AIM:
Reproduce everything from the line containing "This screenshot has width=796, height=474." down to the line containing "This screenshot has height=665, width=1272.", including both of those lines, and leave the pictures out of your answer.

__________________________________________________

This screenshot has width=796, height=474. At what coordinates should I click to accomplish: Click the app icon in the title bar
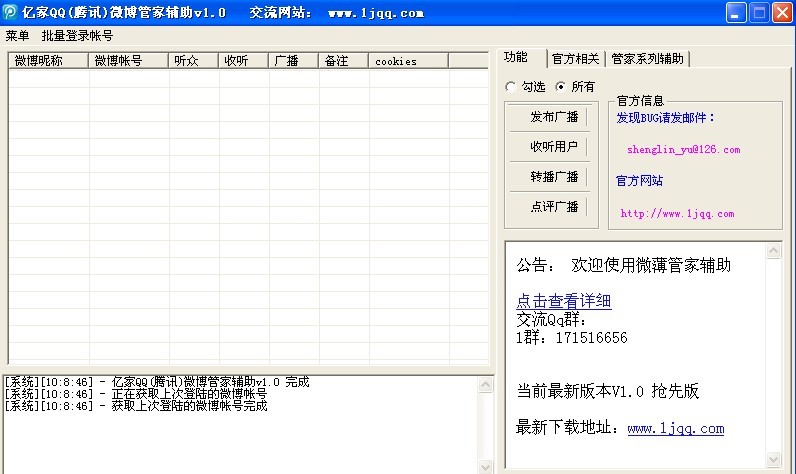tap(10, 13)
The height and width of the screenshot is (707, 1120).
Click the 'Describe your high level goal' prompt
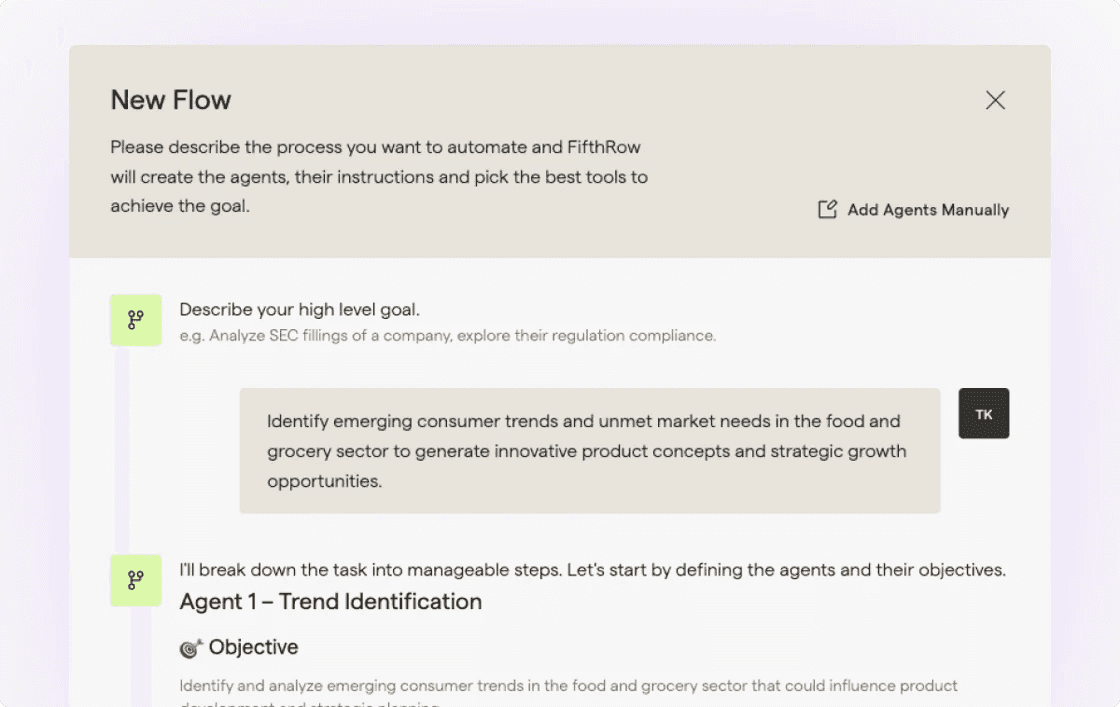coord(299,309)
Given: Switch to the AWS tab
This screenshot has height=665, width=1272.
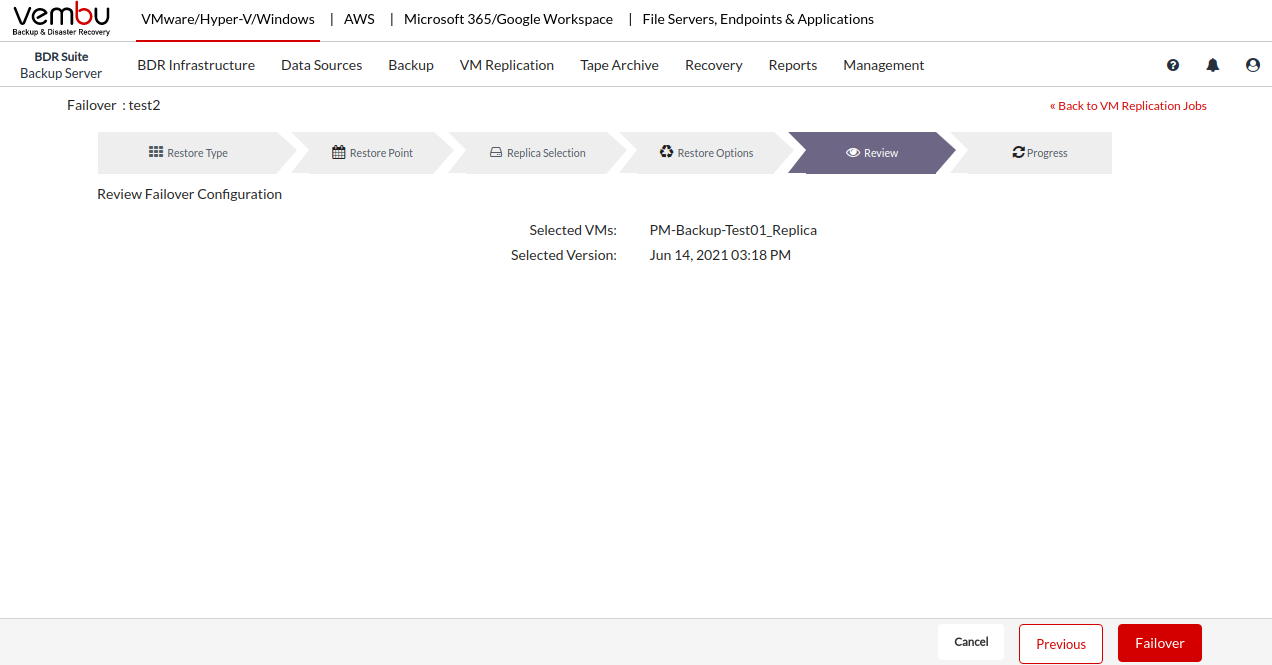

__________________________________________________

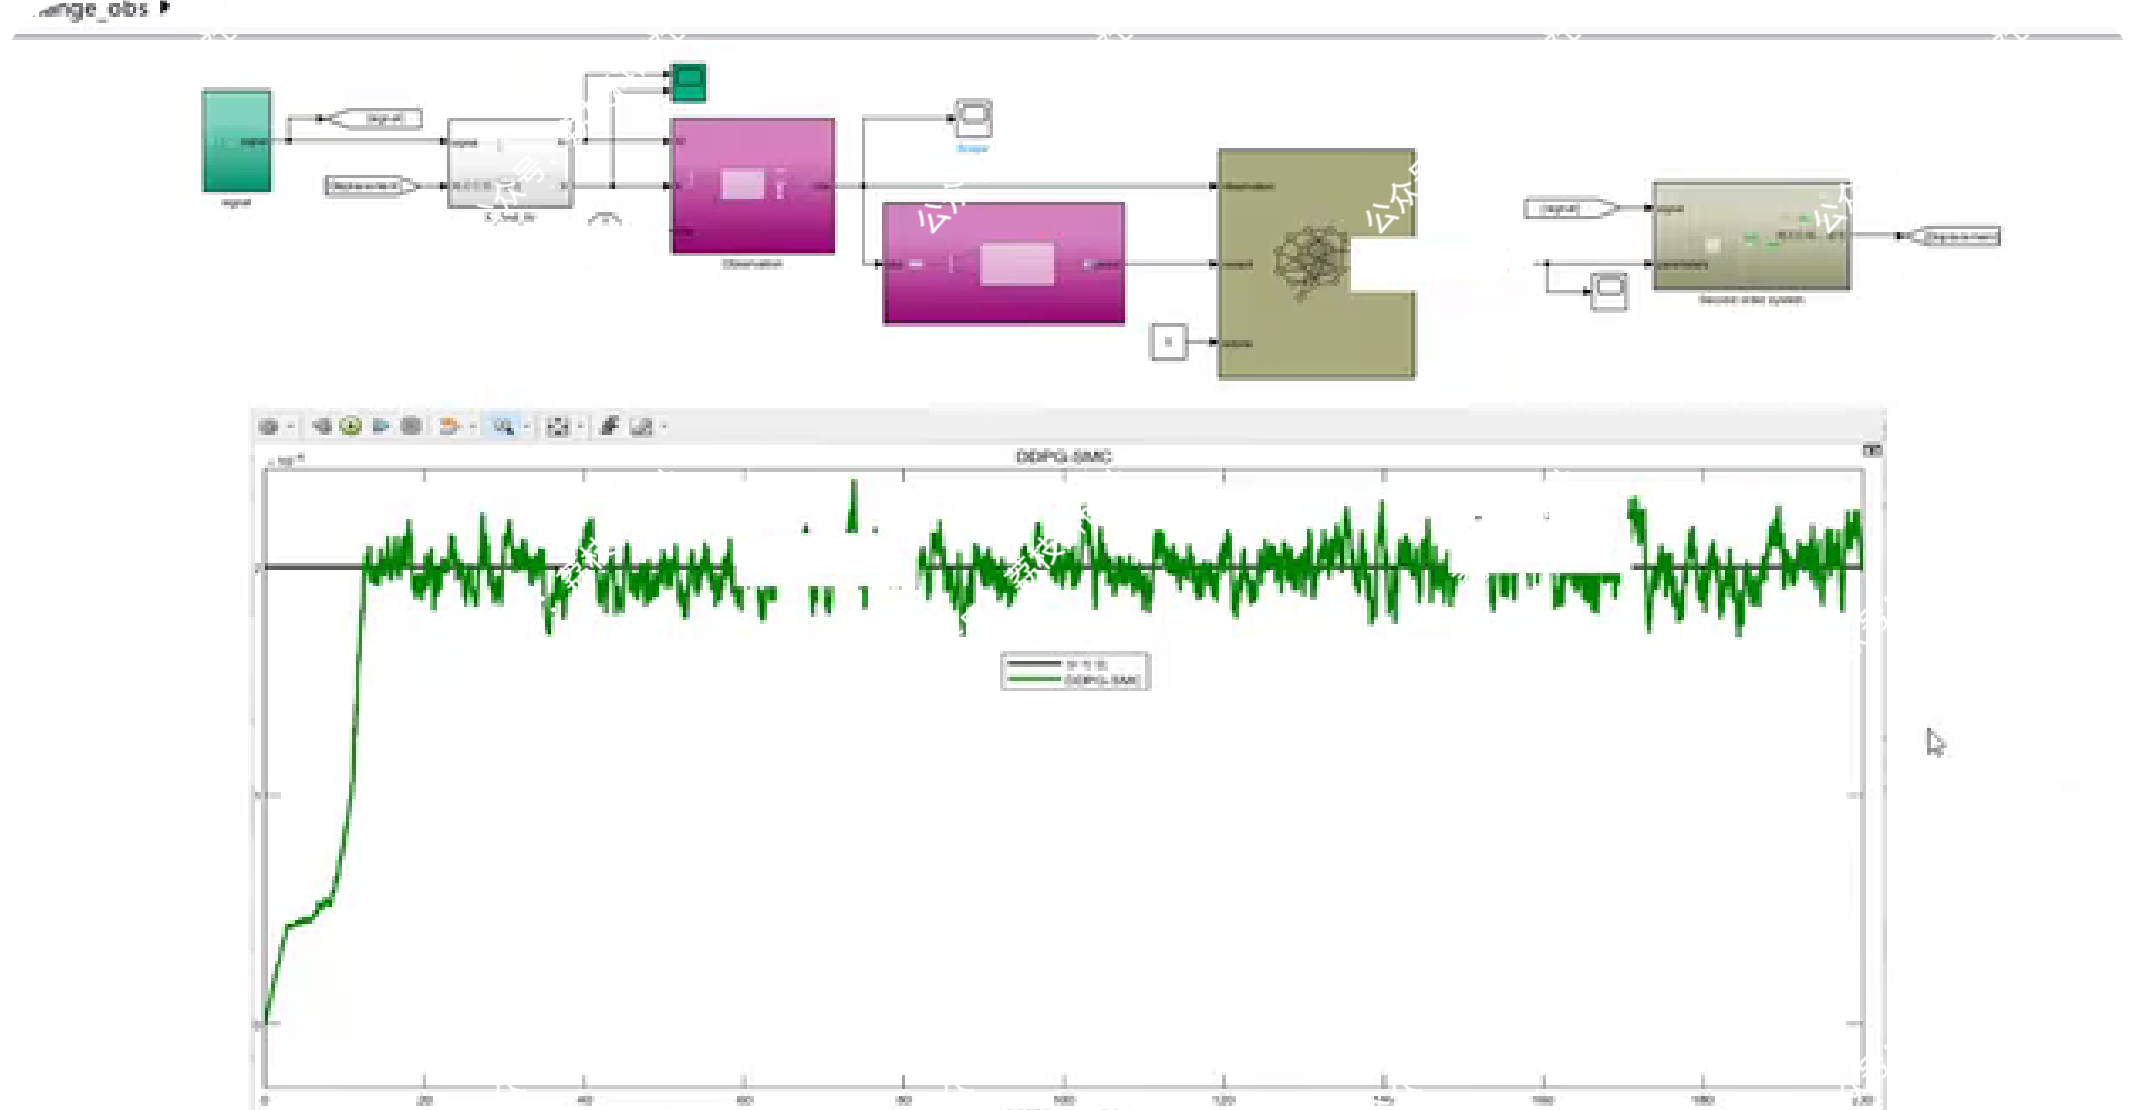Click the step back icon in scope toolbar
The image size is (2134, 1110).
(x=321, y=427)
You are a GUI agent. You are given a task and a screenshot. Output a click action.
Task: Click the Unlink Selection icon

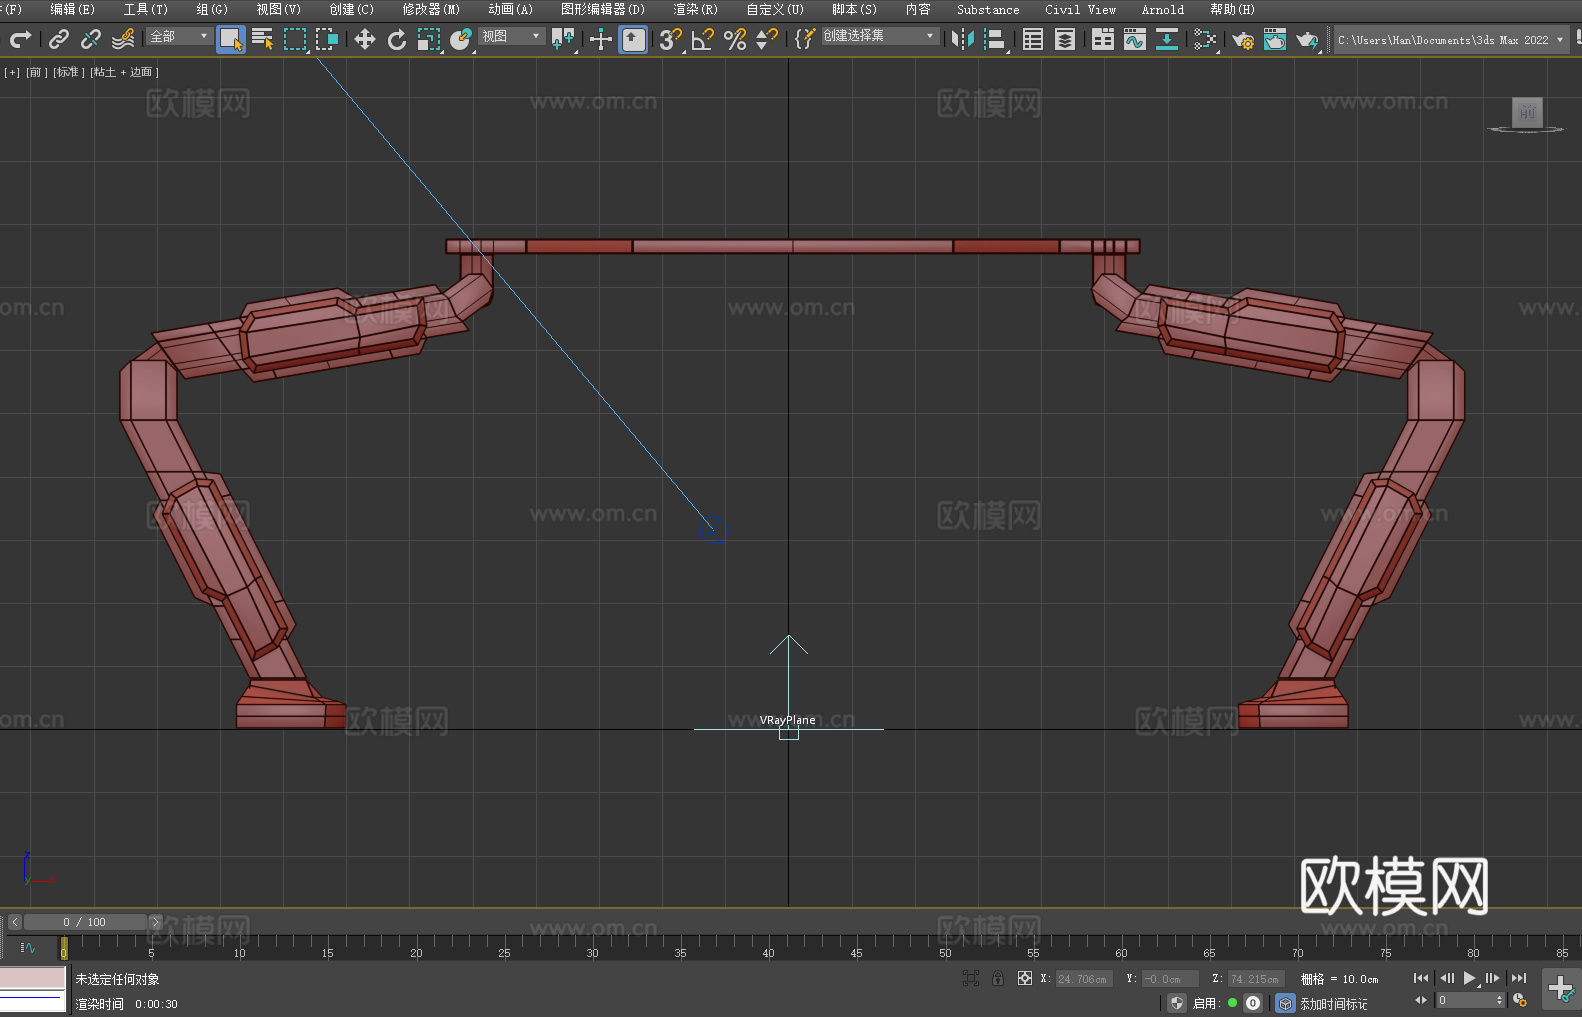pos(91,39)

__________________________________________________

TASK RESULT:
This screenshot has width=796, height=474. At what coordinates should I click to accomplish: Click the app icon in the title bar
tap(10, 13)
The height and width of the screenshot is (707, 1120).
Click the 'Describe your high level goal' prompt
coord(299,309)
Given: Switch to the AWS tab
This screenshot has height=665, width=1272.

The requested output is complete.